People in the courtroom burst out laughing — but on April 8 the police charged Mr. Mwonzora with insulting the president, an offense punishable by up to a year in prison.
Mr. Mwonzora, who heads Parliament’s constitution-making committee for the M.D.C., had already been jailed almost four weeks in February and March before being released on $50 bail. He had slept for days on the concrete floor of a cell, next to a toilet. For weeks, he shared another cell with inmates accused of rape and murder — a cell earlier inhabited by an M.D.C. senator.
“ ‘That’s where we put M.D.C. M.P.’s,’ ” Mr. Mwonzora said prison guards told him.
The menacing buildup to the voting seems like a replay of the violent, rigged elections that have plagued Zimbabwe over the past decade. But calls by ZANU-PF officials for the arrest of the M.D.C.’s leader, Prime Minister Morgan Tsvangirai, seem to have galvanized South Africa’s president, Jacob Zuma — the regional mediator in Zimbabwe’s political crisis — to demand a halt to political arrests and violence.
The efforts to goad Mr. Tsvangirai are many. The police have banned his rallies and arrested his drivers for using blue beacon lights without authorization. The state-controlled Sunday Mail newspaper published rumors that Mr. Tsvangirai, a widower, was sleeping around, accompanied by a photograph of him being hugged by someone the paper described as “that unidentified white woman.”
But Mr. Tsvangirai, who has survived arrests, a police beating, assassination attempts and a treason trial over the past decade, insists that he will not quit the government, no matter the provocation.
“They want to push you out so they can run the elections under their own conditions,” he said.

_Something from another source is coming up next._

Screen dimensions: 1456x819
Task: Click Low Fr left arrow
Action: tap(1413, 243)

Already, ZANU-PF is cranking up the electoral machinery it used to decimate the M.D.C. and drive Mr. Tsvangirai out of the 2008 presidential runoff, according to officials in ZANU-PF and the security services, as well as human rights groups.

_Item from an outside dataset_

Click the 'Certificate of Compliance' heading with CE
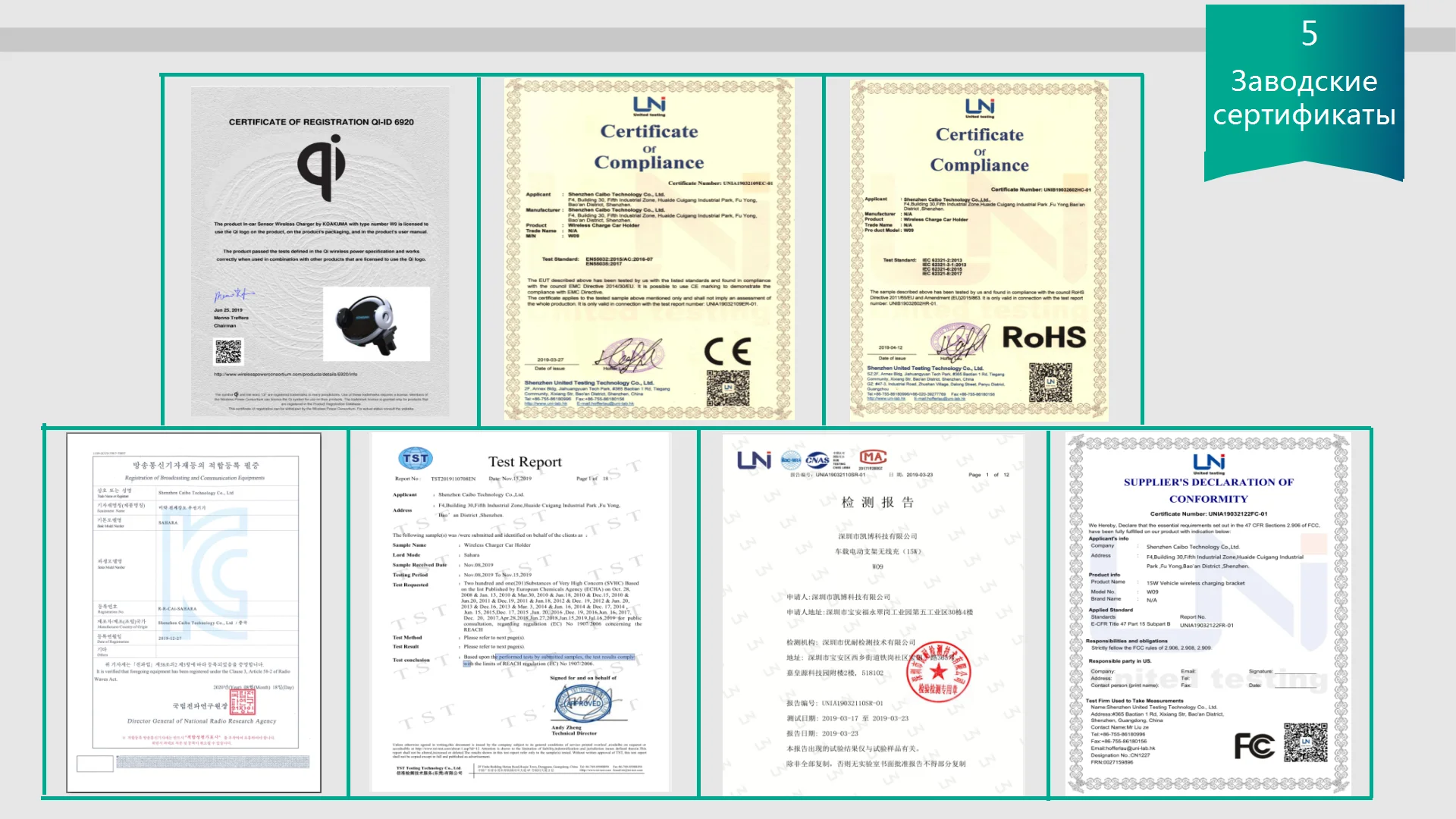The height and width of the screenshot is (819, 1456). tap(648, 146)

“That we can’t win a fair election is not a secret,” said a senior ZANU-PF official.
Speaking anonymously to discuss ZANU-PF’s confidential election strategy, the official confirmed that the party was engineering the arrests of M.D.C. lawmakers in hopes of driving them out of the government.
Further confirmation came from a senior army officer critical of the violence. He said Mr. Mugabe’s senior lieutenants decided months ago to deploy army officers, on paid leave, to manage the ZANU-PF youth militia and war veterans who assault and harass M.D.C. supporters in rural areas.
“What was curious is that most of the people who were appointed are the ones who ran the violent campaign in 2008,” the officer said.
Mr. Mugabe’s spokesman, George Charamba, rejected the claim, saying senior military leaders like Air Vice Marshal Henry Muchena of the Zimbabwe Air Force had resigned their positions to help run the election effort as a patriotic duty, not to orchestrate violence.
“The time has come to save the revolution again,” Mr. Charamba said.
Volunteers who track cases of intimidation and assault for the Zimbabwe Peace Project, a nonprofit group, have recently spotted army deployments in rural areas of many provinces, said the group’s leader, Jestina Mukoko.
“We seem to be revving up for an election,” she said.
Ms. Mukoko was abducted by intelligence agents on Dec. 3, 2008, after her organization documented the violence that stained that year’s election campaign. Two men took turns beating the soles of her feet with truncheons, she said.
Hilton Chironga, a ward-level M.D.C. organizer, is also continuing his political work, despite past attacks. Mr. Chironga recalled the morning of June 20, 2008, when a ZANU-PF mob surrounded the yard of his family’s homestead, shot him in the arm and leg and killed his brother Gibbs, a newly elected M.D.C. ward councilor.
An affidavit Mr. Chironga signed at the time listed 61 people he recognized in the mob, including two ZANU-PF members of Parliament. Not one has ever been arrested.
“We are still praying that sooner or later, we’ll get justice,” he said.